# PROBLEM:
Return the records verbatim.

[Stored items from a collection]
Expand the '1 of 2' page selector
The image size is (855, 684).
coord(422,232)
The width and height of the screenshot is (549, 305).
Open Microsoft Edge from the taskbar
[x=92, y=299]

# WRITTEN ANSWER:
Expand the '1 of 2' page selector
The image size is (855, 684).
coord(422,232)
The width and height of the screenshot is (549, 305).
Open Microsoft Edge from the taskbar
[x=92, y=299]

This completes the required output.